Worn down by the ill-will towards her and what she sees as Dan’s lack of support, Rilee flees the station to think about the future. Can her marriage survive – or is she destined to leave Dan and move back to the city?

Six Ways to Sunday is a rip-roaring tale about a woman determined to stand up for her convictions even at the risk of jeopardising the future she envisaged with the man she loves.


Six Ways to Sunday is a story of a woman unafraid to stand up for herself and her beliefs in a small town where change doesn’t come easy, and boy was it a great read.

Rilee Summers, a city-born naturopath meets Dan Kincaid while working a Buck’s party in a bar, sparks fly and a whirlwind romance and marriage follow. Before she knows it, she’s living out on his family’s farm, learning to deal with difficult inlaws, the law of the land and the difficulties faced by city-folk moving to small country towns. She’s determined not to let her marriage fail, or give up her dreams, but managing both don’t come easy.

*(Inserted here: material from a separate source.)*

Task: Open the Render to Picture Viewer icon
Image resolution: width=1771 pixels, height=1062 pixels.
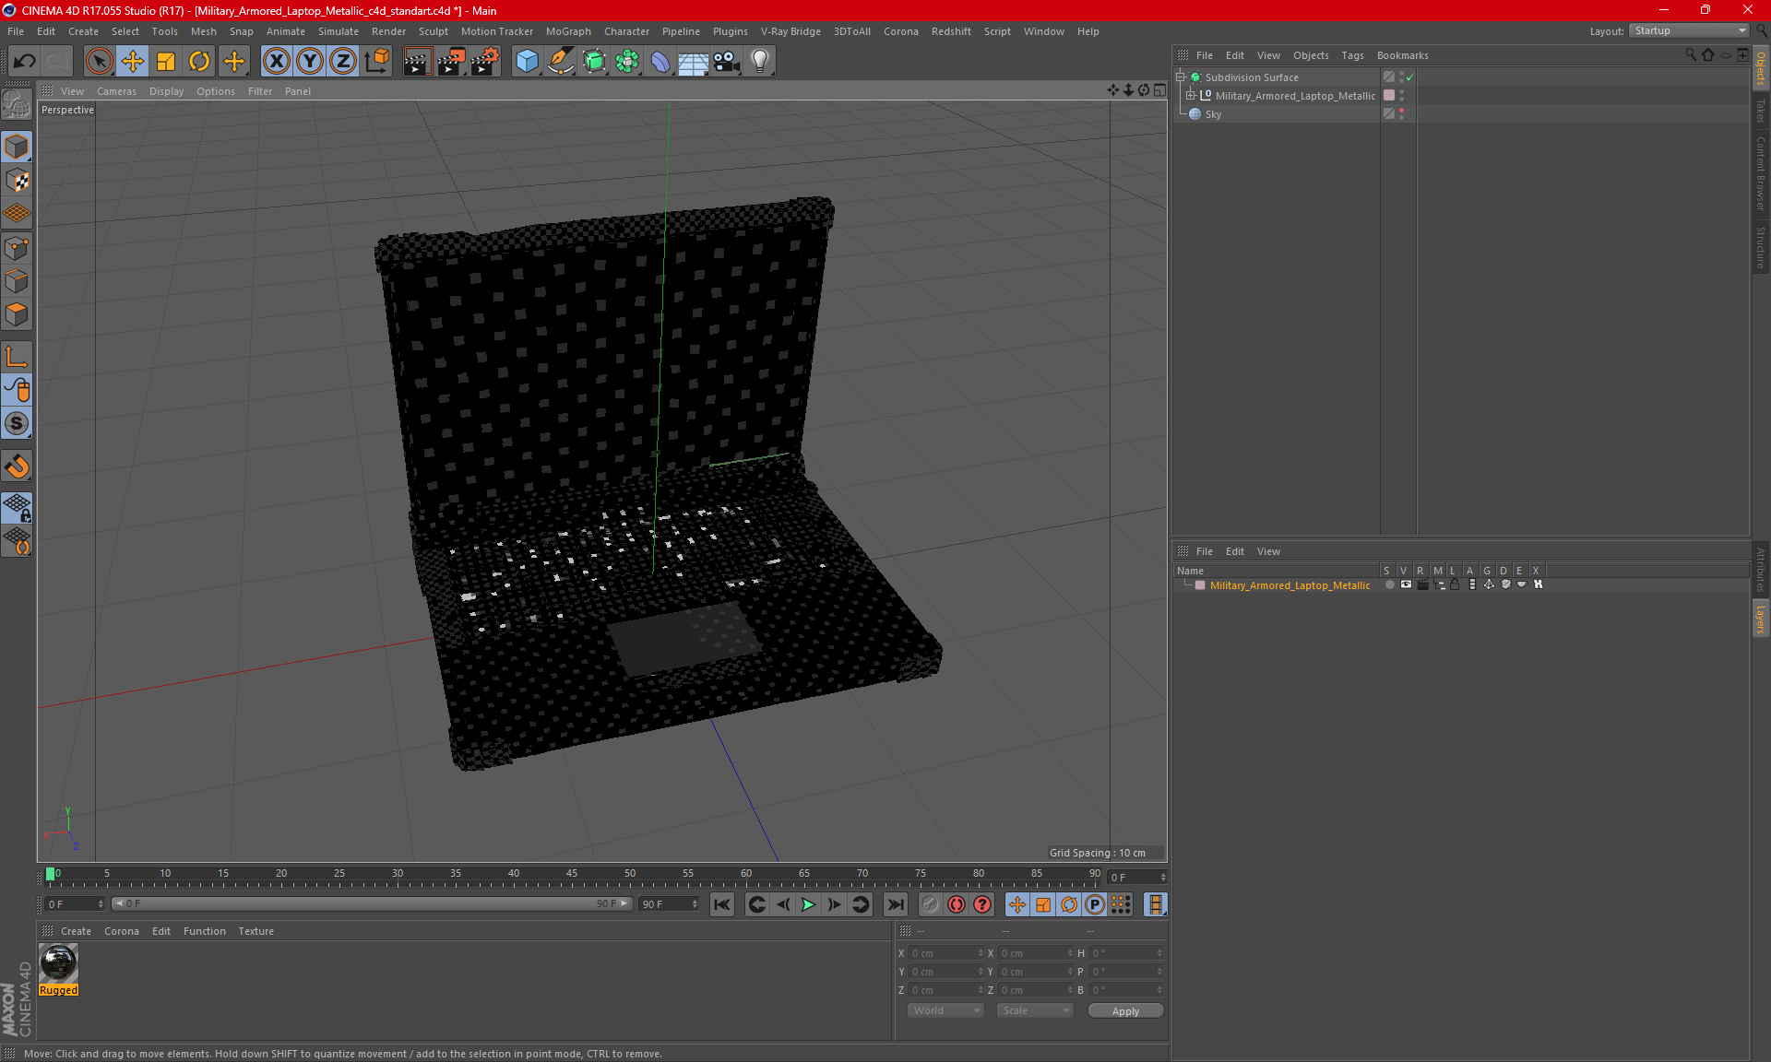Action: tap(451, 61)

What I love about Six Ways to Sunday (and all of the Karly Lane’s books that I’ve read so far) is how relatable the characters are. Rilee is a smart, savvy woman, who knows what she wants in her life – she’s worked how to get to where she is in life, and is determined to make a career out of being a naturopath, despite the obstacles that are thrown in her path. She’s also strong and compassionate, and champions the issue of teen pregnancies in small towns, because she sees the need for those teenagers to have a voice in a community that looks the other way.

Her relationships with the other characters also felt raw and real; her struggles with connecting to Dan’s parents (who had other plans for their son) and his siblings in the face of their shot-gun wedding were palpable, as was the way both she and Dan struggle to define their relationship after such a short time of knowing one another. The way people reacted to her less-than-perfect knowledge of farming was also real and confronting for her as she tries to find ways to connect with people and experiences that are all new to her.

It’s always wonderful to have a book you can pick up and know that you’re going to enjoy it, and Six Ways to Sunday definitely fits that bill for me. It’s a glimpse into a life I don’t lead, but can recognise aspects of and identify with the characters in ways that other books just don’t do for me.

This is the perfect Summer read.

I gave Six Ways to Sunday 4.75 out of 5 stars.